Последний отвечал, что тоже по воле родительницы, и, не выслушавши последнего, он обратил к нам сильную назидательную речь, замкнувшуюся весьма новой истиной, что за Богом молитва и за царем служба не пропадают.
В заключение церемонии спросил он у ротного командира, почему Порциенко не явился на испытание, на что тот отвечал, что Порциенко болен, т. е. пьян, и находится под сохранением у свинопаса. Все эти конфирмованные, так называемые господа дворяне, с которыми я теперь представлялся пред лицо отца-командира, все они люди замечательные по своим нравственным качествам, но последний субъект, под названием Порциенко, всех их перещеголял. Все их отвратительные пороки вместил в своей подлой двадцатилетней особе. Странное и непонятное для меня явление этот отвратительный юноша. Где и когда успел он так глубоко заразиться всеми гнусными нравственными болезнями? Нет мерзости, низости, на которую бы он не был способен. Романы Сю с своими отвратительными героями — пошлые куклы перед этим двадцатилетним извергом. И это сын статского советника, следовательно, нельзя предполагать, чтобы не было средств дать ему не какое-нибудь, а порядочное воспитание. И что же? Никакого. Хорош должен быть и статский советник. Да и вообще должны быть хороши отцы и матери, отдающие детей своих в солдаты на исправление. И для чего, наконец, попечительное правительство наше берет на себя эту неудобоисполнимую обязанность? Оно своей неуместной опекой растлевает нравственность простого хорошего солдата, и ничего больше. Рабочий дом, тюрьма, кандалы, кнут и неисходимая Сибирь — вот место для этих безобразных животных, но никак не солдатские казармы, в которых и без них много всякой сволочи. А самое лучшее — предоставить их попечению нежных родителей, пускай спотешаются на старости лет своим собственным произведением. Разумеется, до первого криминального проступка, а потом отдавать прямо в руки палача.
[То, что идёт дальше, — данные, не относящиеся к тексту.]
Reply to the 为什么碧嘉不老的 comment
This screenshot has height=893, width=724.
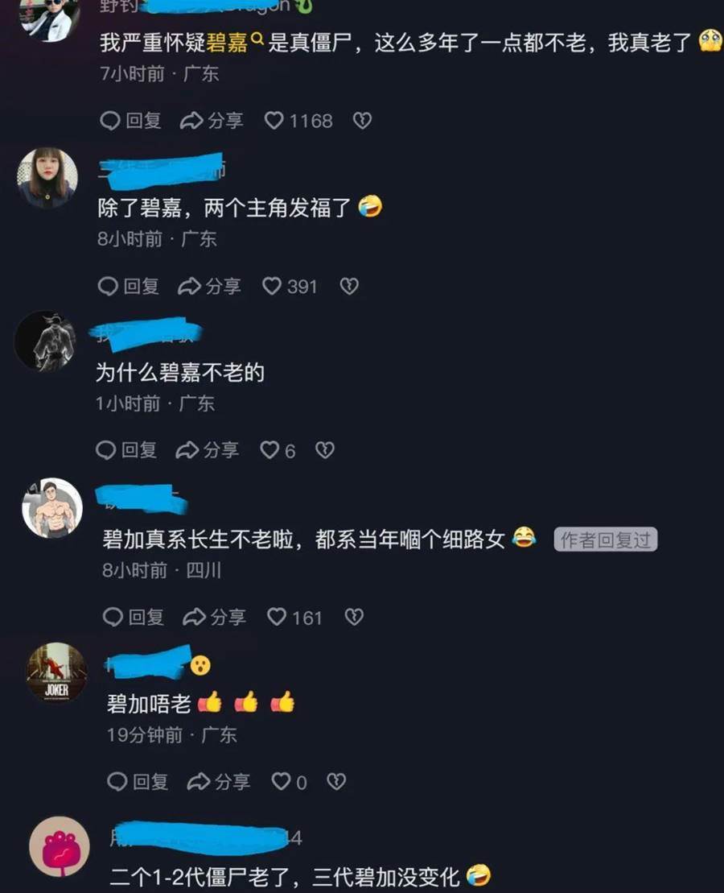point(126,450)
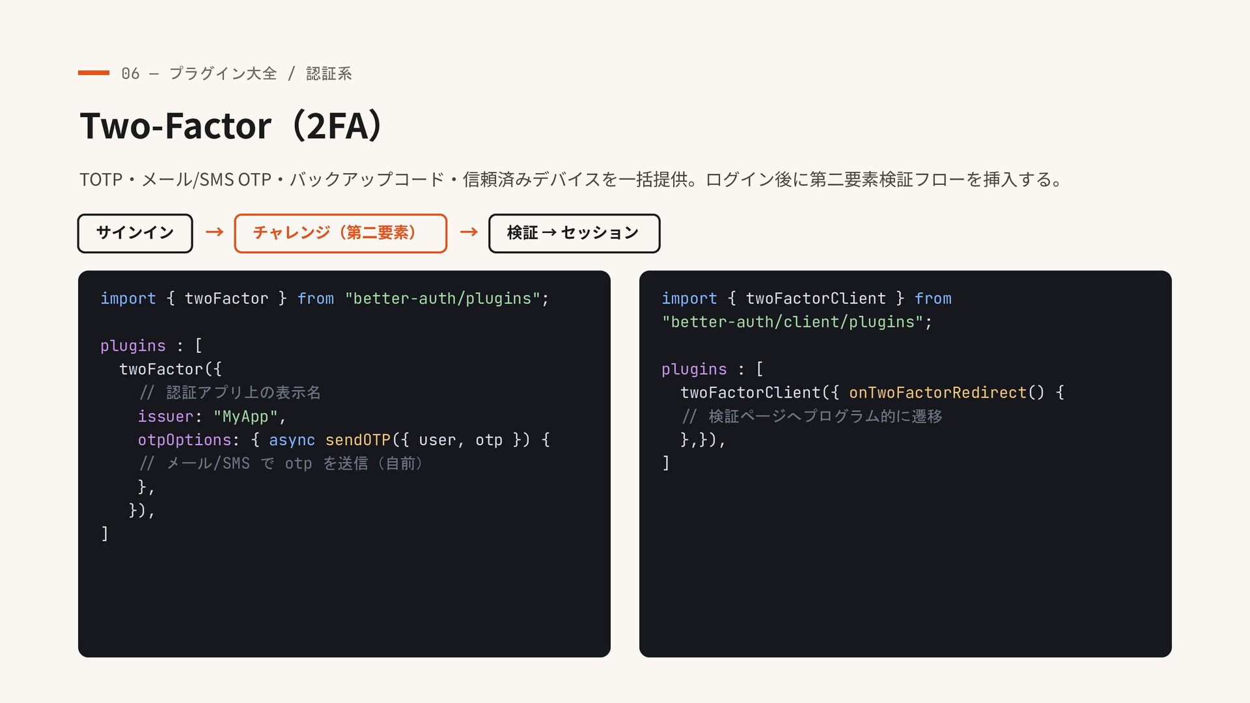Click the 検証 → セッション step box
Screen dimensions: 1250x703
pos(574,233)
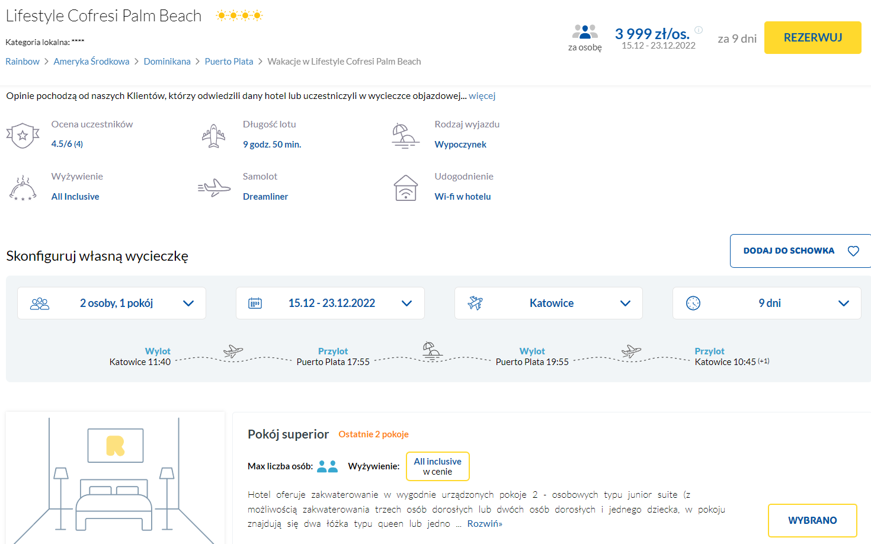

До прибытия моего в Орскую крепость я и не воображал о существовании этих гнусных исчадий нашего православного общества. И первый этого разбора мерзавец меня поразил своим зловредным существованием. Особенно, когда мне сказали, что он тоже несчастный, такой же, как и я, разжалованный, и, следовательно, мой товарищ по званию и по квартире, т. е. казармам. Слово «несчастный» имело для меня всегда трогательное значение, пока я его не услышал в Орской крепости. Там оно для меня опошлело, и я до сих пор не могу возвратить ему прежнего значения. Потому что я до сих пор вижу только мерзавцев под фирмою несчастных.
По распоряжению бывшего генерал-губернатора, довольно видного политика Обручева, я имел случай просидеть под арестом в одном каземате с колодниками и даже с клейменными каторжниками и нашел, что к этим заклейменным злодеям слово «несчастный» более к лицу, нежели этим растленным сыновьям безличных эгоистов-родителей.